Similar content being viewed by others
Avoid common mistakes on your manuscript.
Introduction
Above a certain threshold level of damage, plants have the ability to compensate at least partially for herbivory (Hendrix 1988; van der Meijden et al. 1988; Herms and Mattson 1992; Mauricio et al. 1993; van der Heyden and Stock 1996). The net effect of single or repeated grazing events on the cumulative growth of plants may be zero, negative, or positive, depending on the availability of leaf area, meristems, stored nutrients, and soil resources, and on the frequency and intensity of defoliation (Kulman 1971; Lee and Bazzaz 1980; Marquis 1984; Crawley 1985; Noy-Meir 1993). The ability to tolerate damage and then regrow requires a combination of normal growth processes, specialized structures, and physiological traits (Belsky 1986; Wandera et al. 1992).

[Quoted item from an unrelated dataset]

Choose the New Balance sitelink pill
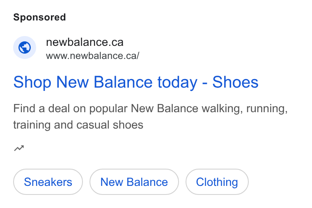This screenshot has width=312, height=208. (x=134, y=182)
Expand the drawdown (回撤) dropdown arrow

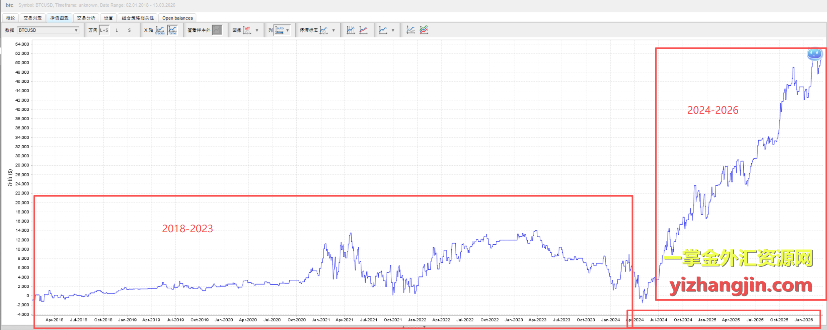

These structures and traits (such as thorns, tannins, and growth responses) have many functions, but they may have evolved, at least in part, in response to recurrent damage by herbivory.
Compensatory growth responses of plants after herbivore damage can alleviate the potential deleterious effects of herbivory (McNaughton 1983). However, whether this regrowth capacity (in the way of overcompensation) has a positive impact on fitness or not, and if it evolved as an antiherbivory strategy is a more controversial issue (McNaughton 1983; Belsky et al. 1993). Several studies assert that plants can benefit from being eaten because they respond by overcompensation, ultimately achieving greater fitness (McNaughton 1979a; Inouye 1982; Paige and Whitham 1987; Paige 1999). These researchers suggest that overcompensation may be an adaptation to a predictable risk of herbivory (McNaughton 1979b, 1986; Crawley 1987). This does not mean that herbivory maximizes plant fitness, but rather that the plant has the capacity to compensate for herbivory and may, at low levels of herbivory, overcompensate for damage so that fitness increases in comparison with ungrazed levels (McNaughton 1983). In contrast, other studies affirm that even though herbivores may benefit plants by reducing competition or removing senescent tissue, there is insufficient evidence for the theory that herbivory increases fitness of grazed plants (Belsky 1986; Veerkaar 1988). Regrowth is a generalized response by plants to all types of damage and is not merely an adaptation to herbivory (Belsky et al. 1993; Jaremo et al. 1996). There is no evidence or evolutionary mechanism to justify overcompensation caused by herbivory in this view (Belsky 1986; Verkaar 1988; Painter and Belsky 1993). If rapid regrowth following damage is an evolved response, it is more parsimonious to interpret it as a response to reduce the negative impact of damage (by recouping lost photosynthetic tissue) than as a strategy to increase fitness above ungrazed levels (Belsky et al. 1993).
The desert lily Pancratium sickenbergeri (Amaryllidaceae) is a geophyte commonly found in sand dunes of the Negev Desert. The dorcas gazelle (Gazelle dorcas) is the major herbivore on this lily (Ward and Saltz 1994; Saltz and Ward 2000) and may exert strong selection on the development of antiherbivore strategies. The desert lily appears to use a combination of defense mechanisms consisting of both avoidance and tolerance, depending on the phenological stage that is being eaten (Saltz and Ward 2000). The following defense mechanisms have been recorded: (1) Lilies that have deeper bulbs have more bulb remaining after herbivory, suggesting that there is selection pressure for downward growth. Lilies in areas of no herbivory do not grow as deep into the substrate as lilies in populations where there is herbivory (Ward and Saltz 1994). Growing deeper into the soil to minimize the effects of herbivory by gazelles in the summer months when they have no exposed supra-surface parts is an avoidance strategy. (2) Production of crystals of calcium oxalate in their leaves in the winter months is a resistance strategy (Ward et al. 1997, Ruiz et al. 2002a). (3) Compensatory growth of bulb, leaves, and flowers from the basal meristem after gazelle herbivory may be interpreted as a form of tolerance (Saltz and Ward 2000; Ruiz et al. 2002b, 2006a, b).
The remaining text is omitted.